The CurrencyShares Japanese Yen Trust (NYSEArca: FXY), which tracks the yen against the U.S. dollar, fell 2.2% on Friday.
“It is not appropriate to tighten monetary policy at this point,” BOJ Gov. Haruhiko Kuroda said. “If we raise interest rates, the economy will move into a negative direction.”
However, the BOJ did acknowledge that the yen’s recent weakness may weigh on the economy, but policymakers reassured that they will “closely watch” the impact of foreign exchange moves and their effects, Reuters reports.
“Recent rapid falls in the yen heighten uncertainty on the outlook and make it difficult for companies to set business plans.

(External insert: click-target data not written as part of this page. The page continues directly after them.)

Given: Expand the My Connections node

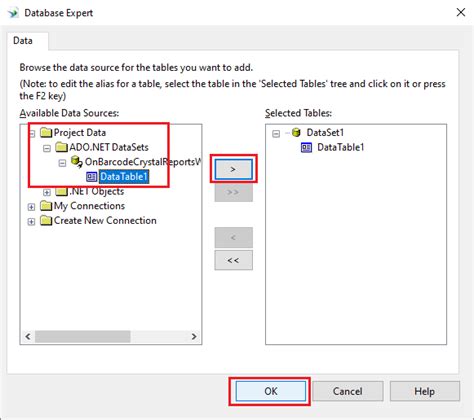Looking at the screenshot, I should click(31, 207).
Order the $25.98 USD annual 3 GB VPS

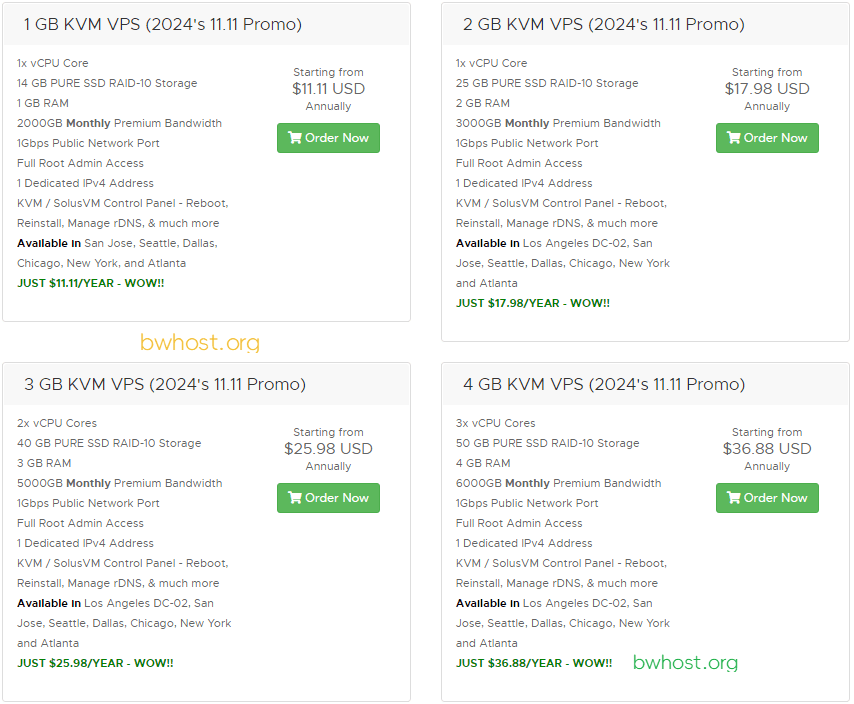tap(328, 498)
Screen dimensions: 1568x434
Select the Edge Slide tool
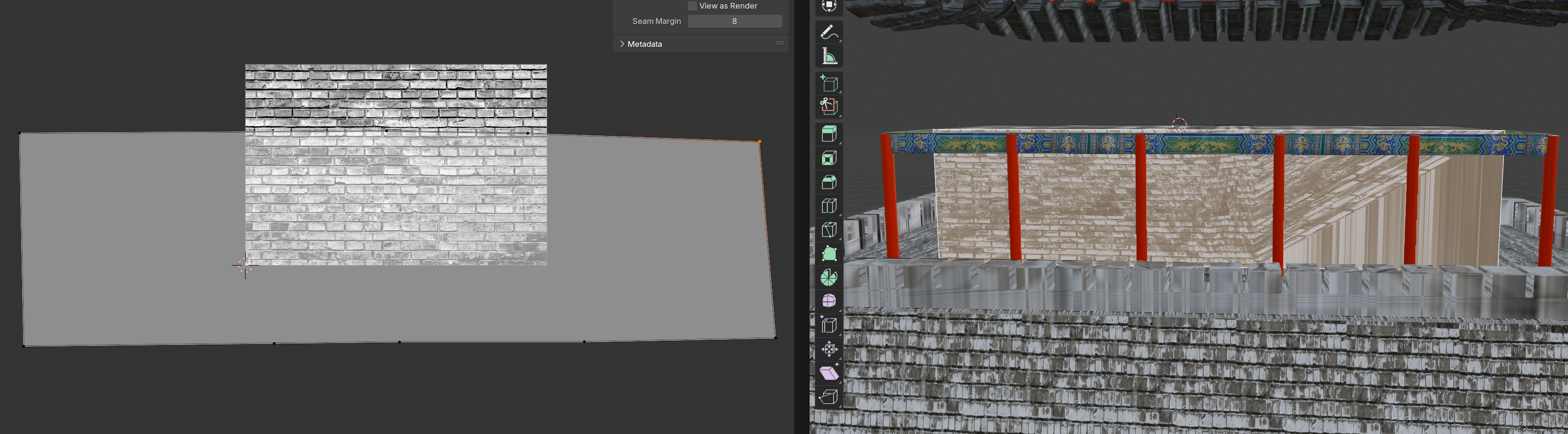pyautogui.click(x=829, y=324)
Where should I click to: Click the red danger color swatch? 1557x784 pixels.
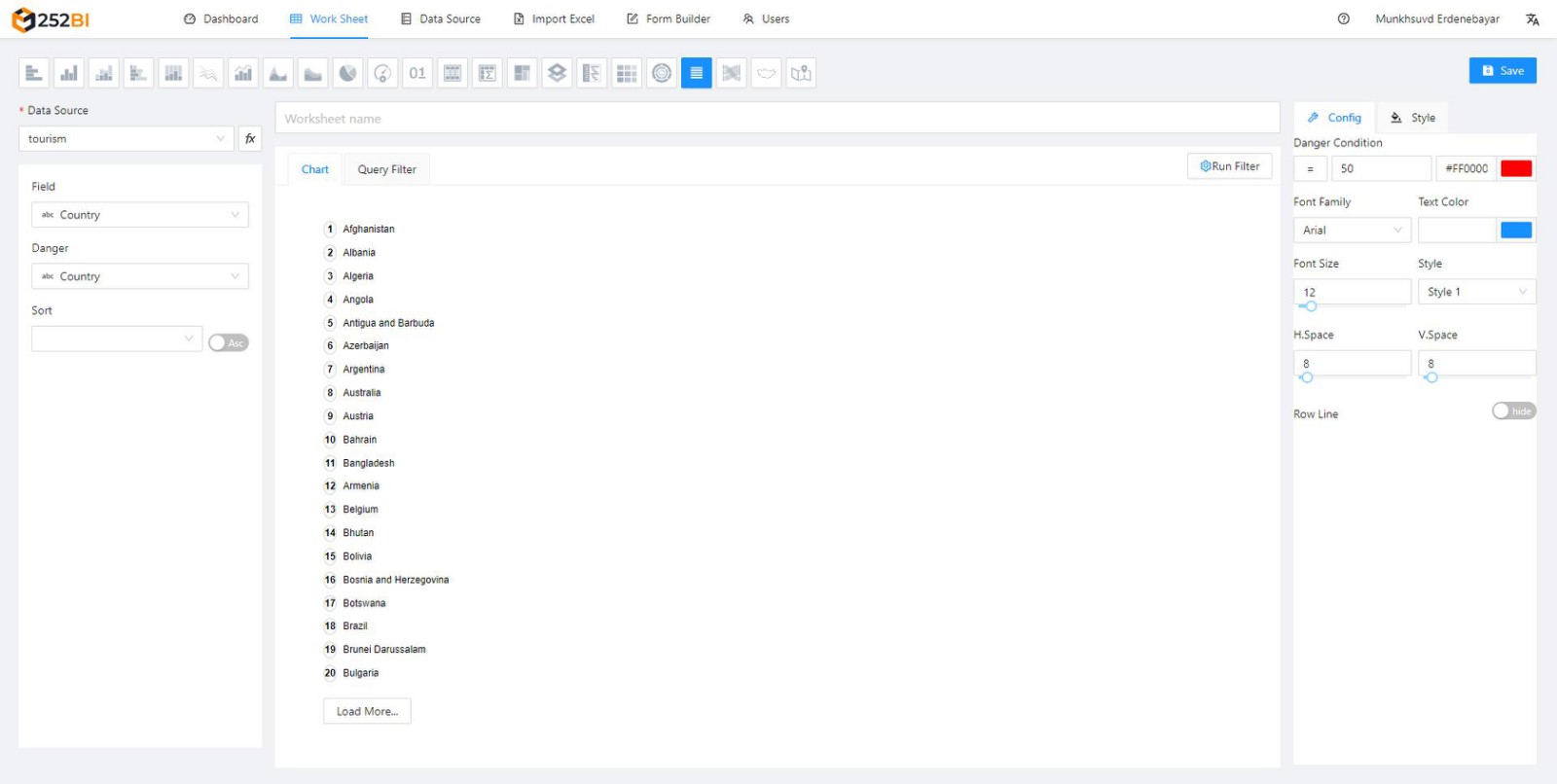pyautogui.click(x=1516, y=168)
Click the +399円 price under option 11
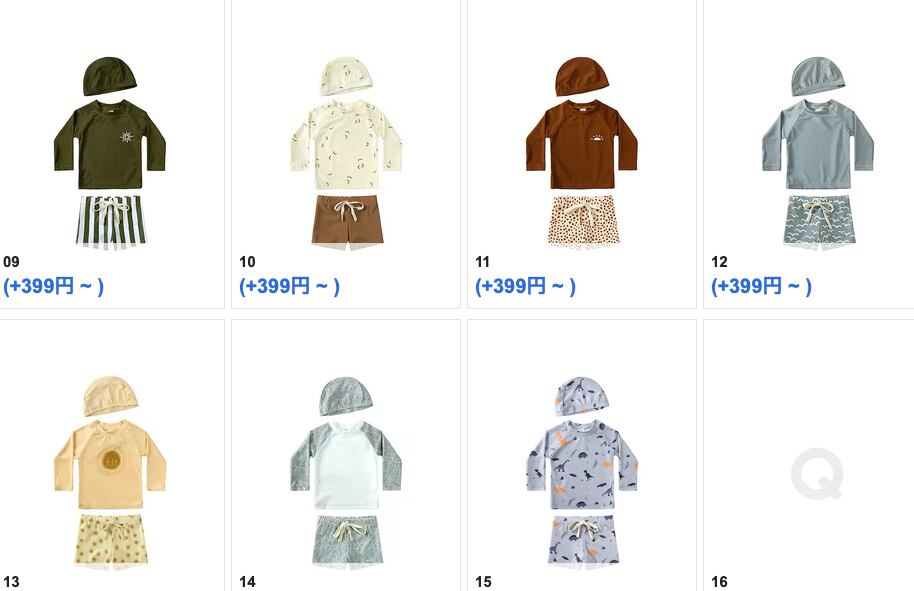 click(526, 286)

It’s therefore negative for the economy and undesirable,” Kuroda told a news conference.
The BOJ has kept to its -0.1% target on short-term rates and vowed to guide the 10-year yield to around 0% by a majority 8-1 vote. The central bank also maintained its guidance to keep rates at “present or low” levels and even reaffirmed its commitment to buy an unlimited sum of 10-year government bonds at 0.25% to maintain its support policy outlook.
“Raising interest rates or tightening monetary policy now would add further downward pressure on an economy that is in the midst of recovering from the COVID-19 pandemic’s pain,” Kuroda said, pushing off the chance of a near-term rate hike.
The BOJ Governor also stated that there will be a hard cap on the 10-yield note at 0.25% and had no plans to increase the upper limit despite global pressures.
“There was speculation the BOJ could tweak policy to address currency moves, but the answer from the central bank was no,” Shotaro Kugo, an economist at Daiwa Institute of Research, told Reuters.